Task a: Reproduce the entire text about Google's lock-ins word for word.

Text excerpt:
───
Will Google be the “search king” that didn’t move on?

When companies are successful they tend to lock-in on what made them successful.  To keep growing they have to overcome those lock-ins to do new things.  The risk is that Google can’t overcome it’s lock-ins; that internal status quo police enforce them to the point of keeping new things from flourishing into new growth markets.  That the company becomes stale as it avoids investing effectively in new technologies or solutions.

At Slacy.com (“What Larry Page Really Needs to Do to Return Google to its Start-up Roots“) we read from a former Google employee that there are some serious lock-ins to worry about within Google: 

  1. The launch coordination process sets up a status quo protection team that keeps things from moving forward.  When an internal expert gains this kind of power, they maintain their power by saying “no.”  The more they say no, the more power they wield.  Larry Page needs to be sure the launch team is saying “here’s how we can help you launch fast and easy” rather than “you can’t launch unless…”
  2. Hiring is managed by a group of internal recruiters.  When the people who actually manage the work don’t do recruiting, and hiring, then the recruits become filtered by staffers who have biases about what makes for a good worker.  Everything from resume screening to background reviews to appearances become filters for who gets interviewed by engineers and managers.  In the worst case staffers develop a “Google model employee” profile they expect all hires to fit.  This process systematically narrows the candidates, leading to homogeneity in hiring, a reduction in new approaches and new ways of thinking, and a less valuable, dynamic employee population.
───
[Data lines]
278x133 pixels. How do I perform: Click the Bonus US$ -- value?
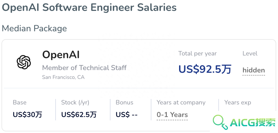[x=127, y=115]
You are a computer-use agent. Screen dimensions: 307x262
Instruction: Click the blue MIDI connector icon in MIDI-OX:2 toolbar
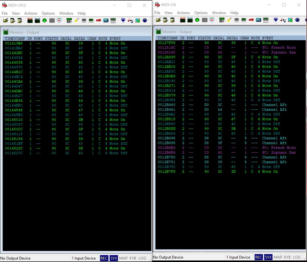(145, 21)
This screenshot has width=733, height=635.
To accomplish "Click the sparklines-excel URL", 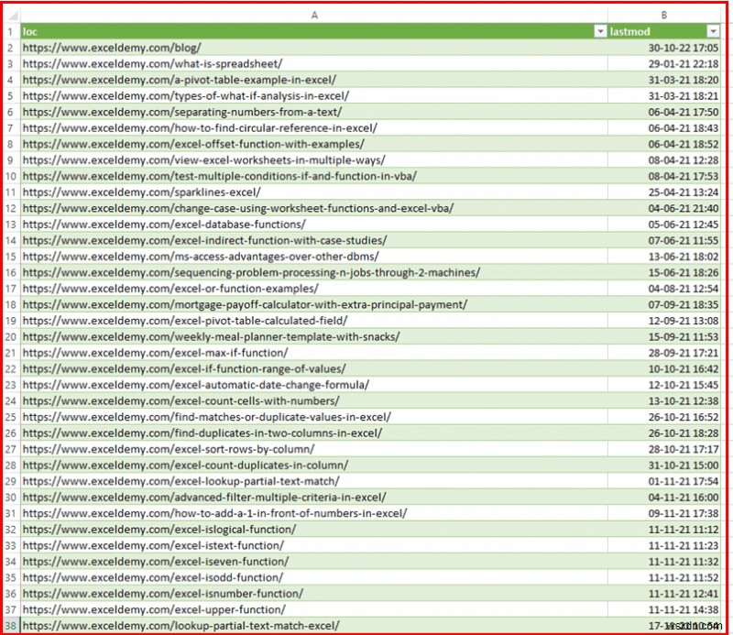I will (x=119, y=192).
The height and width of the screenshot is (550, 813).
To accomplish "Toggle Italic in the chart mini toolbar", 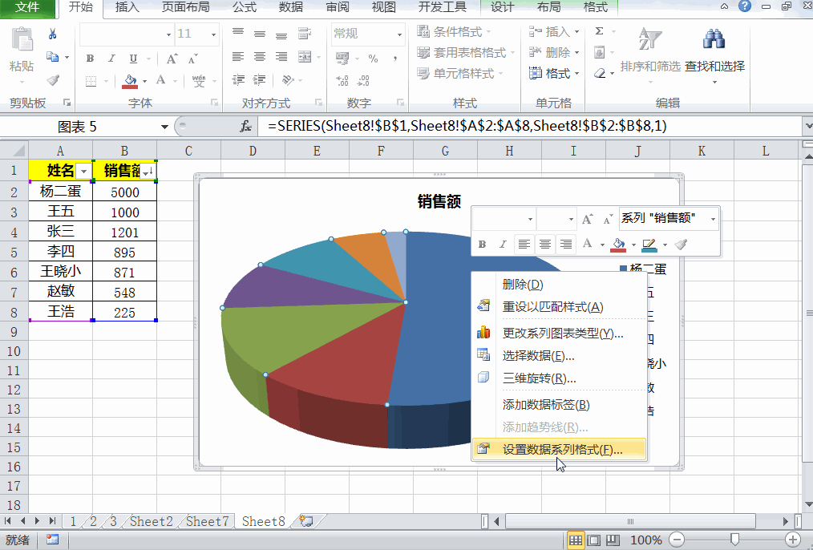I will 502,244.
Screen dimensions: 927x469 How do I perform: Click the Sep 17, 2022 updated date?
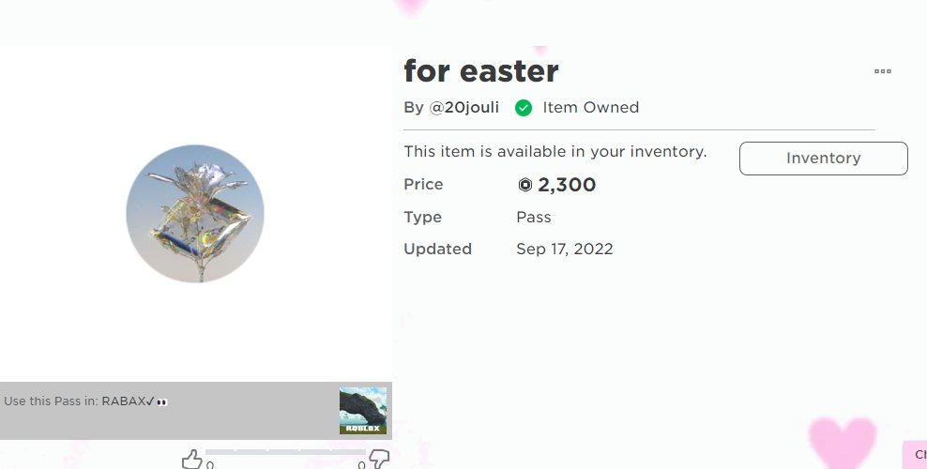tap(565, 249)
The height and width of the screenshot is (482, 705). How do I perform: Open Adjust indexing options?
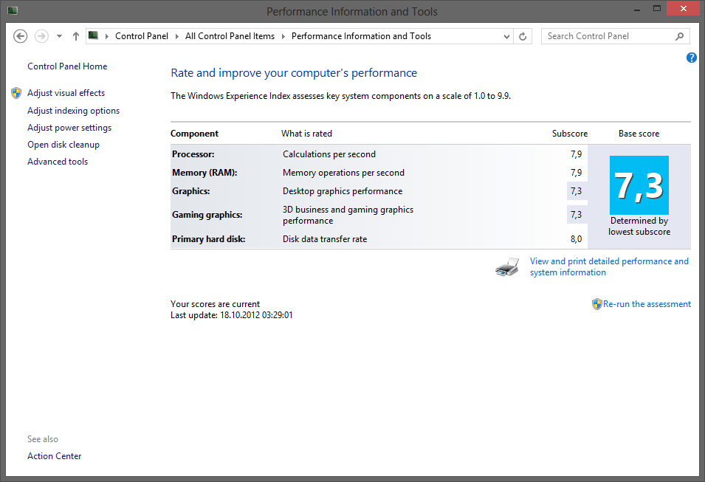73,110
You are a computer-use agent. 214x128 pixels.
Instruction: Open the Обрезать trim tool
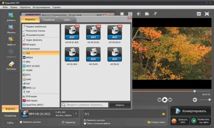click(11, 29)
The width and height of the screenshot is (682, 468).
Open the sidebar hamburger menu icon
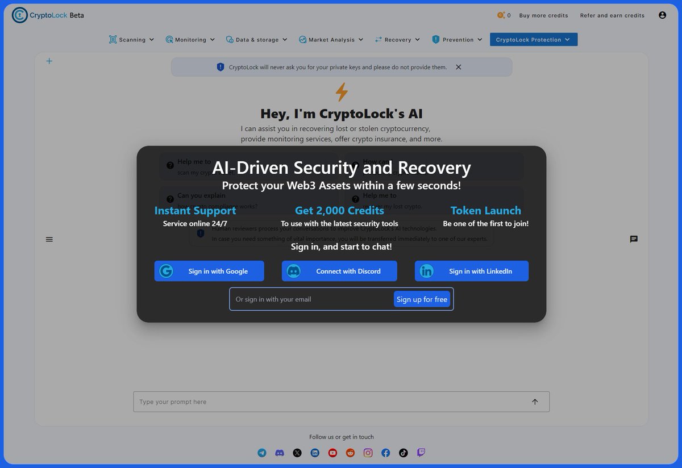49,239
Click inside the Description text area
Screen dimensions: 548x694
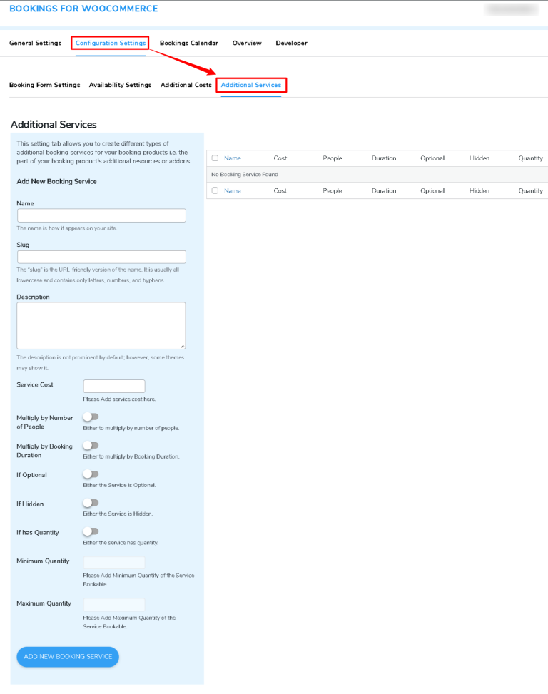pyautogui.click(x=101, y=325)
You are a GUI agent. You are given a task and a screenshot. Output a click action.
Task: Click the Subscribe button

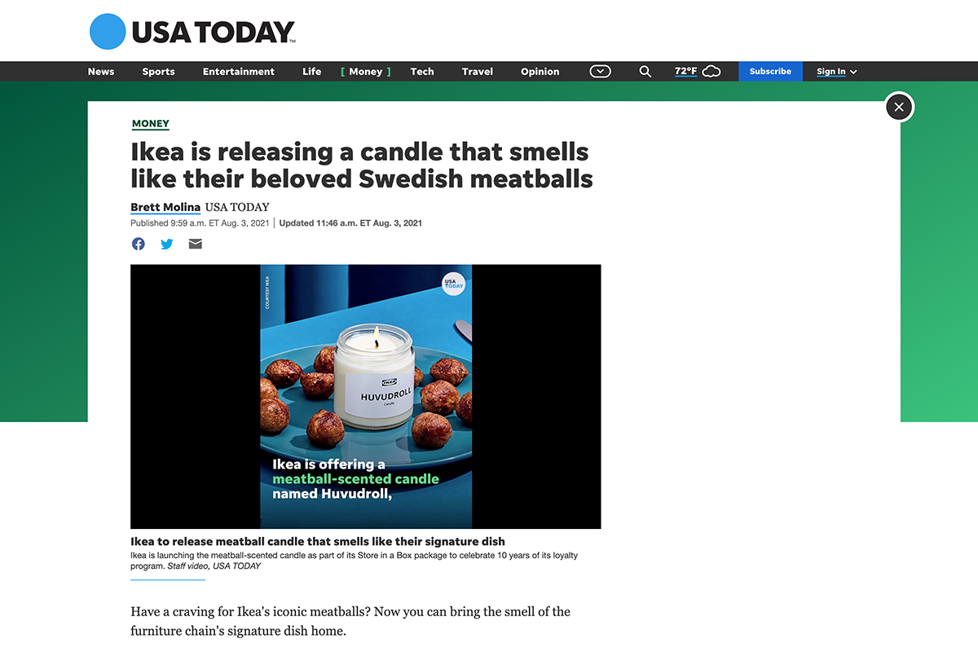point(770,72)
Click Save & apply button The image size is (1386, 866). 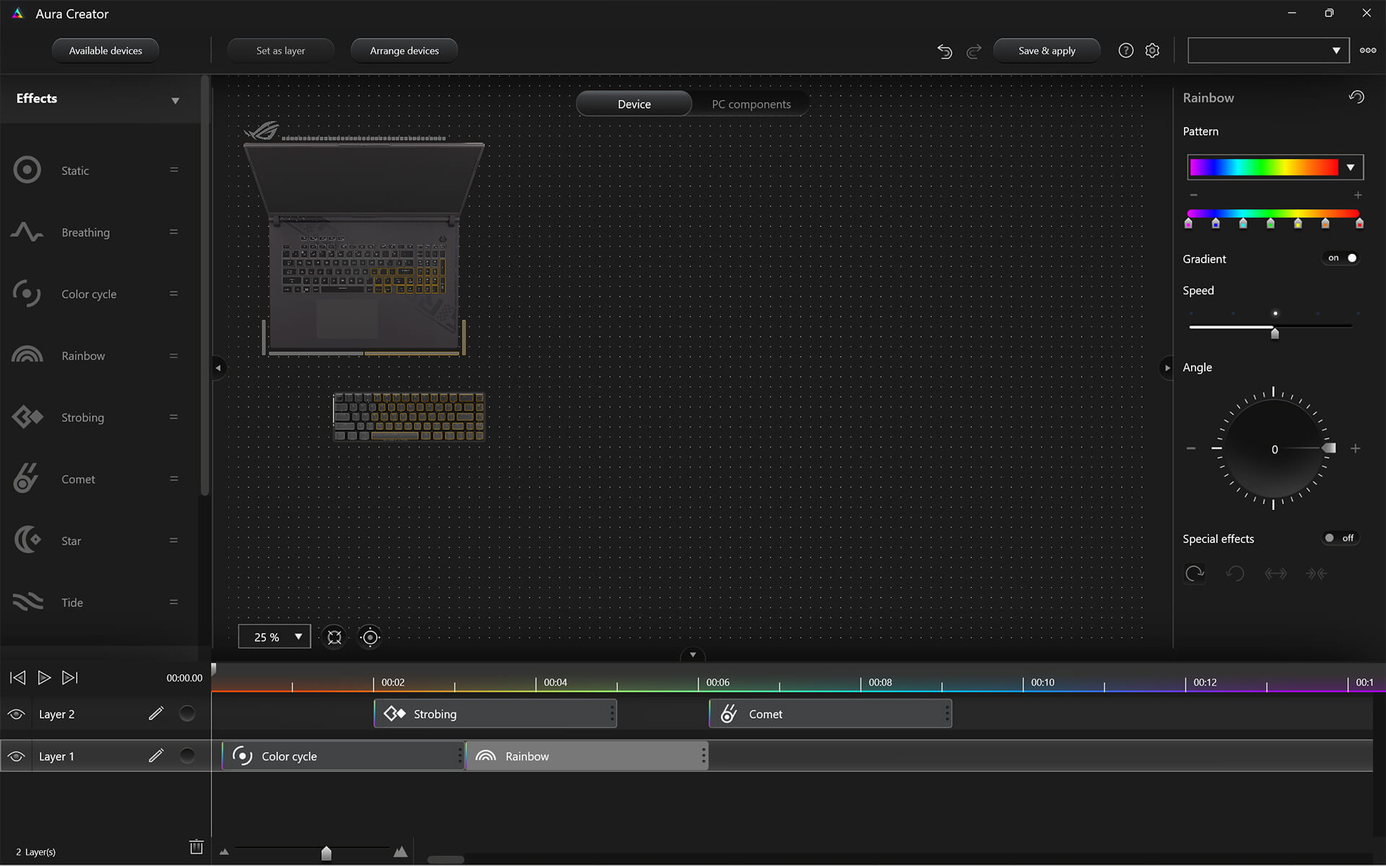tap(1047, 50)
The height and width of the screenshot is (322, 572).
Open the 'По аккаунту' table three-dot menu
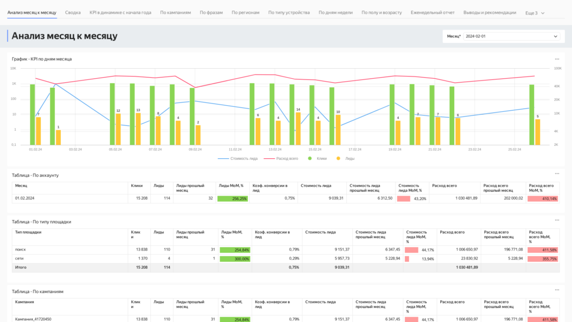[556, 174]
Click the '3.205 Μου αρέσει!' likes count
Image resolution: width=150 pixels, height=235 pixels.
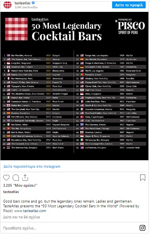pyautogui.click(x=20, y=186)
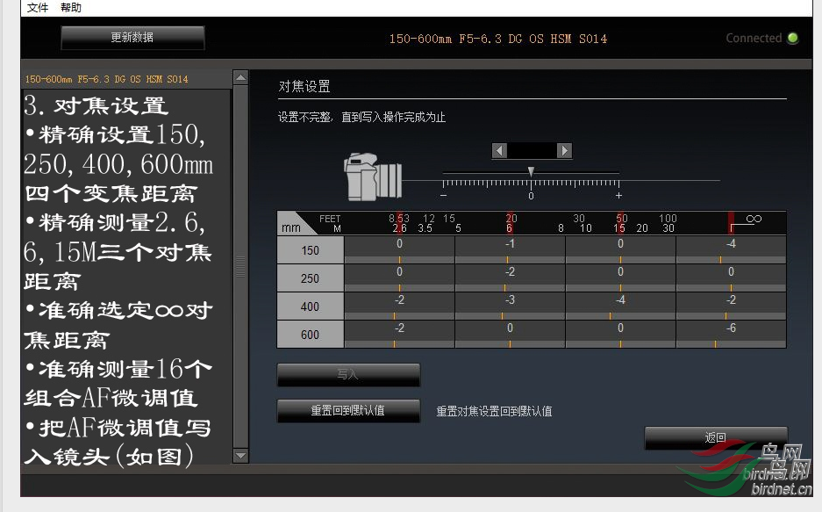
Task: Click the down arrow of the left panel scrollbar
Action: 239,456
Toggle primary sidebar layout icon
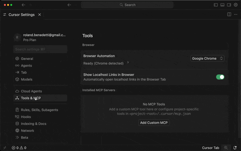Viewport: 241px width, 151px height. [216, 5]
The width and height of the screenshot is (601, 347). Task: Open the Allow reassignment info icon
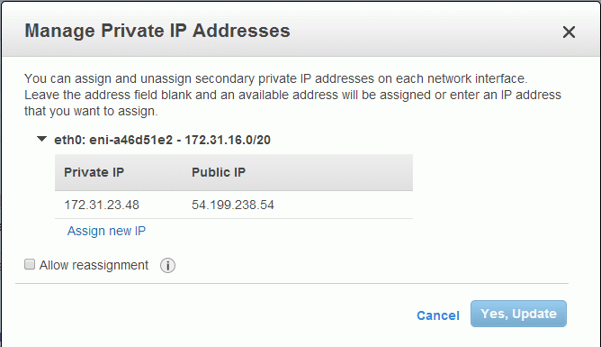167,265
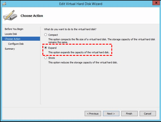The height and width of the screenshot is (122, 161).
Task: Open the Locate Disk step
Action: (x=11, y=34)
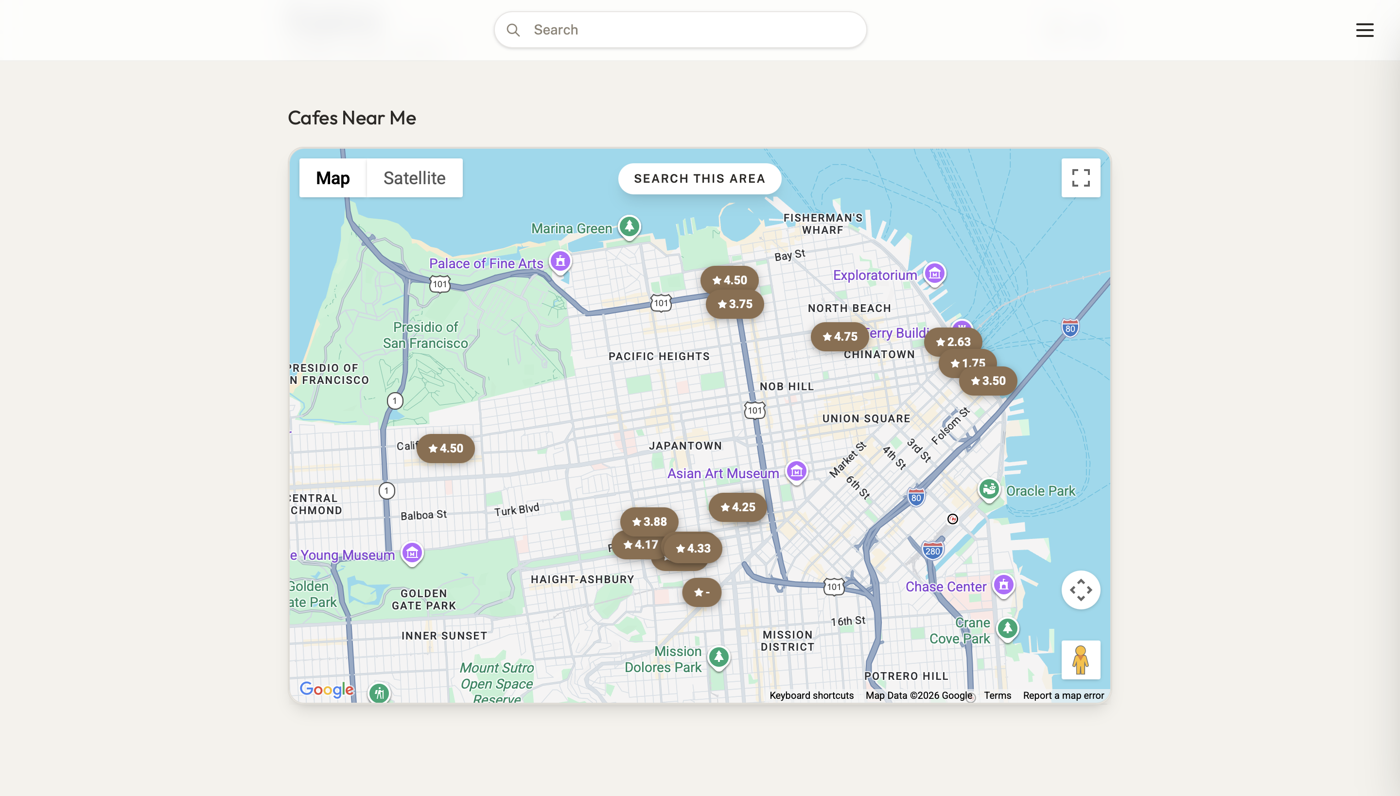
───
Task b: In the listing, rewrite the lines from the one with "The width and height of the screenshot is (682, 468)." up to and including the one with "pyautogui.click(x=101, y=325)", swapping "sidebar" for "navigation" and keeping everything else the same. Return only those lines, without the pictures.

Output a:
Will Google be the “search king” that didn’t move on?

When companies are successful they tend to lock-in on what made them successful.  To keep growing they have to overcome those lock-ins to do new things.  The risk is that Google can’t overcome it’s lock-ins; that internal status quo police enforce them to the point of keeping new things from flourishing into new growth markets.  That the company becomes stale as it avoids investing effectively in new technologies or solutions.

At Slacy.com (“What Larry Page Really Needs to Do to Return Google to its Start-up Roots“) we read from a former Google employee that there are some serious lock-ins to worry about within Google: 

  1. The launch coordination process sets up a status quo protection team that keeps things from moving forward.  When an internal expert gains this kind of power, they maintain their power by saying “no.”  The more they say no, the more power they wield.  Larry Page needs to be sure the launch team is saying “here’s how we can help you launch fast and easy” rather than “you can’t launch unless…”
  2. Hiring is managed by a group of internal recruiters.  When the people who actually manage the work don’t do recruiting, and hiring, then the recruits become filtered by staffers who have biases about what makes for a good worker.  Everything from resume screening to background reviews to appearances become filters for who gets interviewed by engineers and managers.  In the worst case staffers develop a “Google model employee” profile they expect all hires to fit.  This process systematically narrows the candidates, leading to homogeneity in hiring, a reduction in new approaches and new ways of thinking, and a less valuable, dynamic employee population.

Output b:
The width and height of the screenshot is (682, 468).
Open the navigation hamburger menu icon
49,239
Click inside the Description text area
Screen dimensions: 548x694
pyautogui.click(x=101, y=325)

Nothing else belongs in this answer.